(1.) In the year 1921, Mr. Frederick Lionel Harcourt was adjudicated an insolvent and, by an order made on 8 March 1922 upon his application for discharge, it was ordered that the insolvent be given an immediate discharge upon the condition that he consented to a judgment being entered up against him for the sum of Rupees 28,365-5-8. It has been found as a fact by the learned Judge and not disputed before us that the insolvent signed on a proper form his consent to a judgment for that amount being entered up against him. He swears that he did so on the day the order was made. No further steps however were taken for the drawing up of the order made upon the application for discharge and it appears to be clear that that order has not yet been drawn up, signed or filed. Bight years afterwards, in May 1930, the insolvent who had been conducting himself as he tells us, on the footing that he had obtained an immediate--if a conditional--discharge settled a suit which he had brought for the recovery of a large sum on account of salary and a further sum on account of damages for wrongful dismissal against a company called the Eastern Tavoy Minerals Corporation, Ltd., and by reason of various proceedings to which I need not now refer, a sum of Rs. 35,000 was paid by those defendants into Court to the credit of that suit.
(2.) The Official Assignee coming to hear of this took steps apparently to obtain this money for the benefit of the creditors in the insolvency and, by his letter of 2 June, 1930 written to the Registrar, he claimed that the sum should be held and not paid over to Mr. Harcourt by reason of the fact that he was about; to apply for leave to execute the judgment pursuant to the order made on the application for discharge. No judgment had ever been filed and at a later stage an application was made before Lort-Williams, J., which application was apparently based not upon the footing that the Official Assignee was entitled to execute the judgment but on the footing that as the order made upon the application for discharge had never been completed, Mr. Harcourt was still an undischarged insolvent. The same ground was taken on the application to the learned Judge sitting in insolvency from whose order this appeal has been preferred. The Official Assignee maintains that all three years by reason of the insolvent's failure to get the order drawn up and completed Mr. Harcourt has not been discharged and is an undischarged insolvent and ha claims on the ground that as he was intervened this after- acquired property of the insolvent is claimable by him for the benefit of the insolvent's estate. In addition to that ground, he further makes a claim on the footing that the ought to have the judgment drawn up and leave to execute the judgment. In his affidavit, the Official Assignee enlarges at considerable length upon those various points. Not only does he contend that the insolvent is still an undischarged insolvent but he apparently makes a grievance of the fact that the insolvent has not rendered an annual statement of his earnings; a statement which would not ha required on the footing that he was not discharged as the order made on the application for discharge had not been completed.

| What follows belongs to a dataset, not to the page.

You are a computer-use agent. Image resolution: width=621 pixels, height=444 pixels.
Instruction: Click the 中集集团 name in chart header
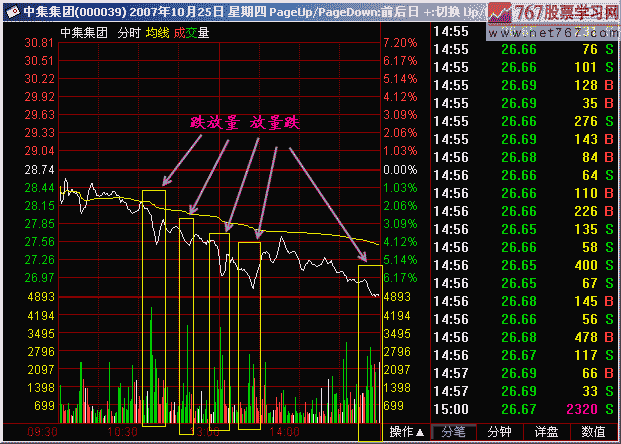(83, 33)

(3.) Before us the contention of the Official Assignee has been supported by learned Counsel on his behalf by reference to Rule 137 of the Insolvency Rules of this Court. That rule runs thus: The order of the Court made on an application, for discharge shall be dated of the day on which it is made and shall effect from the day on which the order is drawn up and signed; but no officio or certified copy of such order (save an office copy for the purposes of an appeal) shall be delivered out nor shall such order be gazetted until after the expiration of the time allowed for appeal or, if an appeal be entered, until after the decision of the appellate Court thereon.